**Tasks and exercises**:
1 - From the London Games article, translate this sentence into French: "He still runs every other day and lifts weights twice a week."
2 - According to the London Games article, in which two earlier years did London host the Olympics?
3 - Continue the London Games article from its last sentence onward.

**Source excerpt**:
>>>>>
His drive to build up Olympic fever seems to be working.

“Everywhere I go, people say they can’t wait for it to start,” Coe tells The Associated Press, sipping tea from a takeaway cup as he rides the train from Peterborough through the English countryside back to London’s King Cross station. “They have now grasped the complexity of it. Overwhelmingly, they want us to succeed. They’re not agnostic now.

“There are not too many people who are going to sit this dance out.”

No one is more closely associated with the London Games than Coe, the former two-time Olympic gold medalist in the 1,500 meters. He led the city’s winning bid for the Olympics and has spent seven years chairing the local organizing committee for the biggest peacetime project in British history.

Everywhere Coe goes on this day, people of all ages and walks of life approach him, shake his hand, pose for photos, ask for his autograph, thank him and wish him luck. One woman tells him: “We pray for you every night.”

A generation of Britons remember Coe’s famous duels on the track in the 1970s and ’80s with Steve Ovett and Steve Cram, but now he’s a household name as the man in charge of putting on the world’s biggest sporting event. Many well wishers call him “Lord Coe,” the title he carries as a member of the House of Lords. Others just call him “Seb.”

The 55-year-old Coe is still wiry and razor thin. Apart from a tinge of gray in his hair, he doesn’t look much different from the lithe young runner who won gold in Moscow in 1980 and Los Angeles in 1984 and broke more than a dozen world records. He still runs every other day and lifts weights twice a week.

“I did try my L.A. blazer on the other day,” Coe says. “It was marginally snugger than it was in ’84, but it does fit.”

Coe has traveled millions of miles around the world to promote the games in London, the first city to host the event a third time after previous games in 1908 and 1948. His focus now is to rally his home country fully behind the effort. With the torch relay drawing large crowds wherever it goes, the fervor should peak when the flame reaches London on July 20.

“By nature Britain is a slow-burn country,” Coe says. “It’s now burning. When that torch gets to London streets it’s going to be massive.”

And it’s that party atmosphere that Coe hopes will last throughout the games and set London apart.

“I think London’s going to rock,” he says. “I don’t think there’s going to be a lot of sleep in London.”
<<<<<
**Collected data**:
>>>>>
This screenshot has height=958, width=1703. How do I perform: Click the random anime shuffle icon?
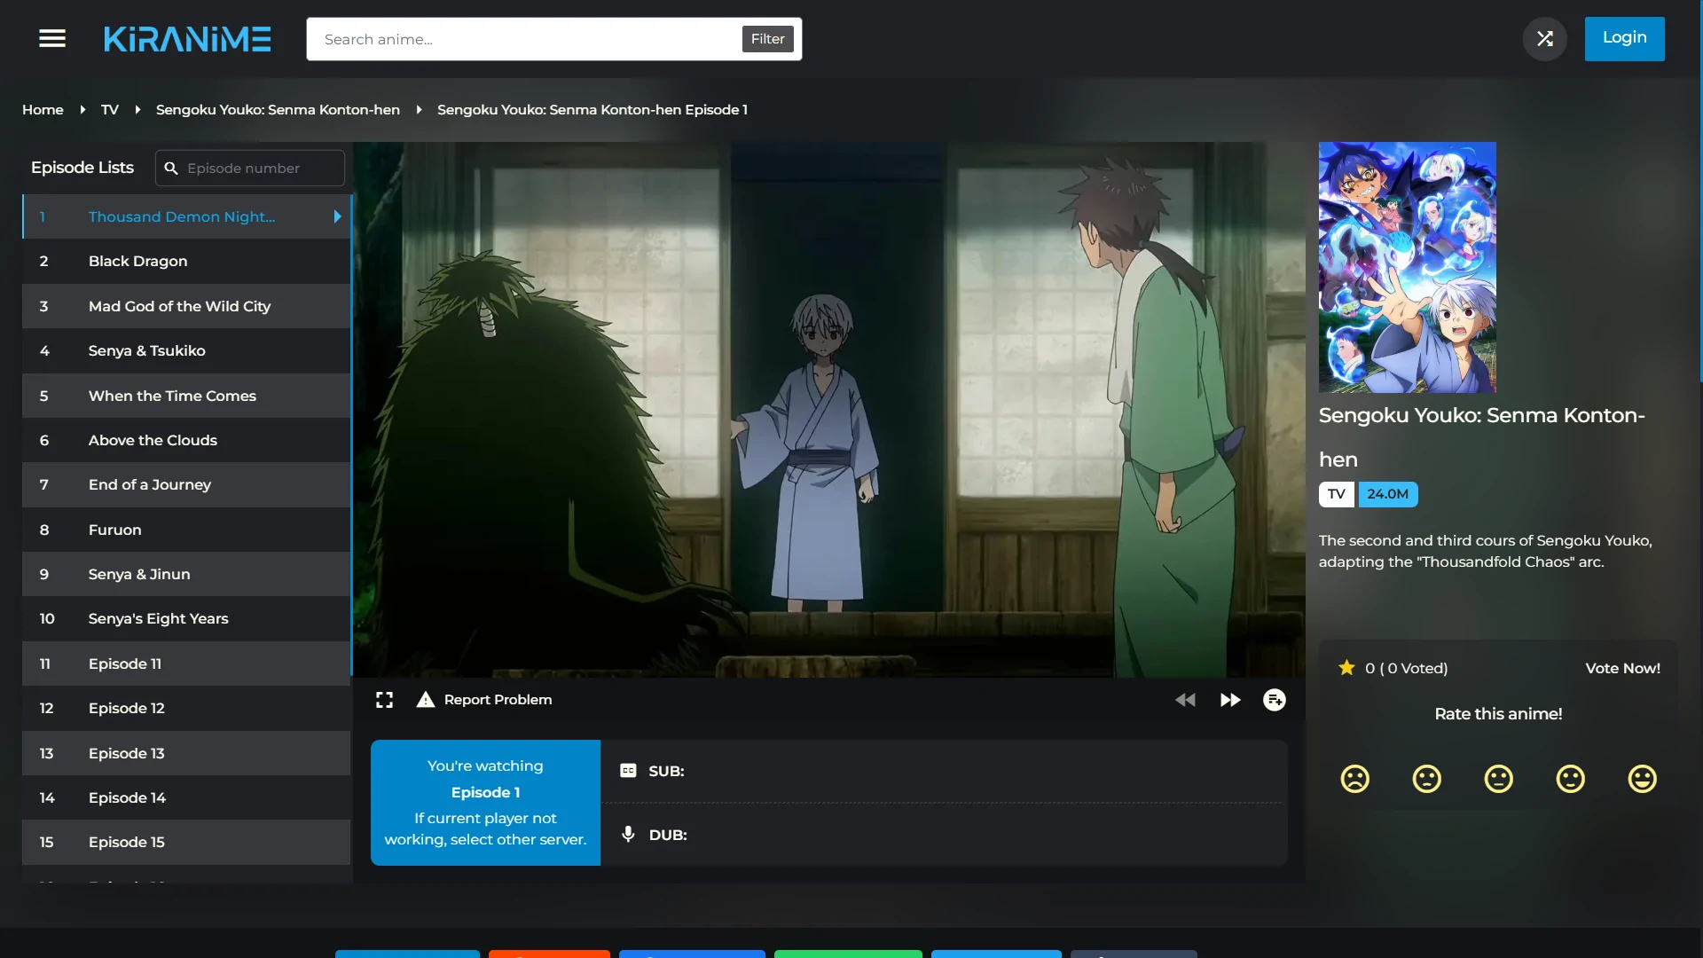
<<<<<
**Answers for the exercise**:
1 - Il court toujours un jour sur deux et soulève des poids deux fois par semaine.

2 - 1908 and 1948.

3 -
Coe hasn’t gotten much sleep himself of late. On this day, he rises at 4:50 a.m., does 45 minutes of work at home in suburban London, then rides the train into the city for a breakfast meeting with business leaders. They’re encouraging workers to change their travel habits to avoid the worst of the congestion and queues during the games.

“We run the risk of people thinking this is a security or transport event,” he says during the trip by car to the organizing committee’s 23rd-floor offices in Canary Wharf. “It’s about sport and athletes.”

During the drive, the conversation turns to one of his favorite topics — his sport of track and field. Ever the proud dad, Coe notes that his 13-year-old daughter, Alice, finished fourth in the 100-meter dash in a national schools meet the previous day.

“I really liked hearing her complain that she had a bad start,” Coe says. “It’s not in the spirit of (modern Olympics founder Pierre) de Coubertin, but I really liked hearing her say, ‘I didn’t nail it over the first 20 meters.'”

It’s the men’s 100 meters that figures to be one of the highlights of these Olympics. The plotline revolves around superstar Usain Bolt and whether he can hold off Jamaican rival Yohan Blake, who beat him in both the 100 and 200 at the recent national trials. Jamaican veteran Asafa Powell should also be in the mix.

“I can see Jamaica taking 1-2-3 in the 100,” Coe says.

Despite Bolt’s losses to Blake, Coe believes the reigning 100 and 200 Olympic champion remains the man to beat.

“I wouldn’t make Blake the favorite,” he says. “I think Usain has the edge. He’s been through the championship environment, knows how to run the rounds. I can’t conceive Usain losing it, but it won’t be a coronation this time. The other runners are not so intimidated. He knows he will have to run through the line.”

Later, Coe bounds up the steps two at a time at London Bridge Underground station as he rushes from the Jubilee Line to the Northern Line platform for the five-stop ride to King’s Cross.

Standing and holding onto the overhead hand rail like any other commuter, Coe chats about the daily rounds of phone calls and meetings he holds with key people like Danny Boyle, the Oscar-winning filmmaker who is directing the opening ceremony on July 27.

“I’m not micromanaging,” he says. “My job is shielding people. I make sure talented people are able to do what they are supposed to do.”

With his seat in the House of Lords and as a former Conservative Party lawmaker in Parliament, Coe has the political connections and access that have proved invaluable in his Olympic job.

“There are times when just picking up a phone you get a quite rapid response,” he says. “You say, ‘Hey, we need this done.’ A decision which seems straightforward may have a political dimension. Being comfortable in that environment helps a lot. I have friendships across the political divide.”

Coe’s political inspiration is not Churchill; it’s Abraham Lincoln. He has a photo of Lincoln as the background image on his phone. One of his favorite books is the Lincoln biography “Team of Rivals” by Doris Kearns Goodwin.

Coe reels off some favorite quotes:

— “With public sentiment, nothing can fail. Without it, nothing can succeed.”

— “A friend is one who has the same enemies as you have.”

— “The hardest kind of death to die is that occasioned by indecisive, or lukewarm friends.”

Those messages, he said, are important in picking your right team for the years of Olympic preparations. But just as crucial, he says, is laughter and keeping things in perspective. Coe is an avid watcher of — and occasional cameo performer in — the spoof BBC television documentary “Twenty Twelve” about a bumbling organizing committee.

“We’re not declaring war,” Coe says. “We’re actually delivering a games.”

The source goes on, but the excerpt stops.